For something we use in our homes weekly, if not daily, we don't give a whole lot of thought to baking soda. Sure, most baking recipes call for it, you'll toss a spoonful in with the laundry every now and again, and you never want to run out of the stuff, but what's so special about it? To the eye, it appears like a white powder packed into an unremarkable orange box. Most people probably couldn't tell you where baking soda came from or what it actually is, even though it sits in almost every pantry alongside its cohort of other baking ingredients like baking powder and flour.

Believe it or not, Ciner claims that we get our little box of baking soda from mining! Dug up from all over the United States, that white powder is made from finely ground nahcolite and trona minerals.

On a more chemical level, Made How describes baking soda as an acid salt that is appreciated for its reactions with other chemicals. Think of baking soda reacting with vinegar or lemon!

Baking soda paired with other chemicals is known to clean and to remove foul odors, and is probably most well known for its ability to leaven bread and baked desserts. It is used at home, in your food, and to manufacture chemicals, leather, rubber, textiles, and much, much more, but how did this little old powder become so important to our everyday life?

Arm & Hammer

According to Epicurious, a variation of baking soda existed in ancient Egypt, but it wasn't used for baking (think more along the lines of mummifying). Thousands of years after that, French chemist Nicolas Leblanc developed a process for the creation of soda ash in 1791, but due to economic difficulties, his innovation crashed and burned. It wasn't until 1846 that Dr. Austin Church and Dr. John Dwight created the baking soda we know and love today and changed the way we bake forever.
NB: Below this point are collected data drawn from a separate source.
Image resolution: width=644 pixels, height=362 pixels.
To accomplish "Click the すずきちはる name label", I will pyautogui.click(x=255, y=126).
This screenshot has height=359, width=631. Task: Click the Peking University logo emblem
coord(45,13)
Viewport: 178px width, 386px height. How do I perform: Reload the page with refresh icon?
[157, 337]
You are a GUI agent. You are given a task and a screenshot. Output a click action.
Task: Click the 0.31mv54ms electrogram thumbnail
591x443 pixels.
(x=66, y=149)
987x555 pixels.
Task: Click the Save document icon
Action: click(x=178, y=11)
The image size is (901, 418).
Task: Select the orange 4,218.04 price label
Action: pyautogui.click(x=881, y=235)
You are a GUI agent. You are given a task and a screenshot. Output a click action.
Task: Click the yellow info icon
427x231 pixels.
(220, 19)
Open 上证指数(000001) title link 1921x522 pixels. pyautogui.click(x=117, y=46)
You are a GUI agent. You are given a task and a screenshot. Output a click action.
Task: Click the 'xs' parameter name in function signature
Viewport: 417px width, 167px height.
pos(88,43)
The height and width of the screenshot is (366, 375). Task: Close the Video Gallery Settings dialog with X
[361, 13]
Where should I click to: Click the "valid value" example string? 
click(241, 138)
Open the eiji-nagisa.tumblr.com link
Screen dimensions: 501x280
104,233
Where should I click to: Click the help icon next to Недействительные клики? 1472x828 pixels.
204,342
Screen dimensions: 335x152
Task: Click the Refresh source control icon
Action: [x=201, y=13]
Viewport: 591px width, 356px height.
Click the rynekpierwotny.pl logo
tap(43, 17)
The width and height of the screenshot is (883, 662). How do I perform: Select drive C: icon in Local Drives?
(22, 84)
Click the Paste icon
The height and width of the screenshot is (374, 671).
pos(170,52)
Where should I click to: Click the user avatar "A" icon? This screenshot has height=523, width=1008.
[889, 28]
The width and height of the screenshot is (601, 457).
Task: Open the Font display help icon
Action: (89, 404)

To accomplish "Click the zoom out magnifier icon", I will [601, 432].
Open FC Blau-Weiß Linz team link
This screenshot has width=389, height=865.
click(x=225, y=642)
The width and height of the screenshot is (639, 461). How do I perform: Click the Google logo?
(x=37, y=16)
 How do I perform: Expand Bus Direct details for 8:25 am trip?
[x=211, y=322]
The reality of baking before the invention of packaged yeast and baking soda was much less reliable. Who knew if the wild yeast or starter you cultivated would accidentally die due to temperature change or not having enough food?

Luckily, AH Performance says we have Dr. Austin Church and Dr. John Dwight to thank for dashing our worries. The two men were brothers-in-law and initially called their baking soda business "Church & Dwight" — a brand you probably don't recognize by name today. That's because in 1867, Dr. Church's son James joined the company and changed the name and the brand symbol into something that would soon become a household name: Arm & Hammer.

Today, other baking soda brands like Bob's Red Mill have popped up, but like Arm & Hammer, the company sources its deposits from within United States borders, making it American-made! But regardless of how it got there, we're forever appreciative of how baking soda will always be there for our every need.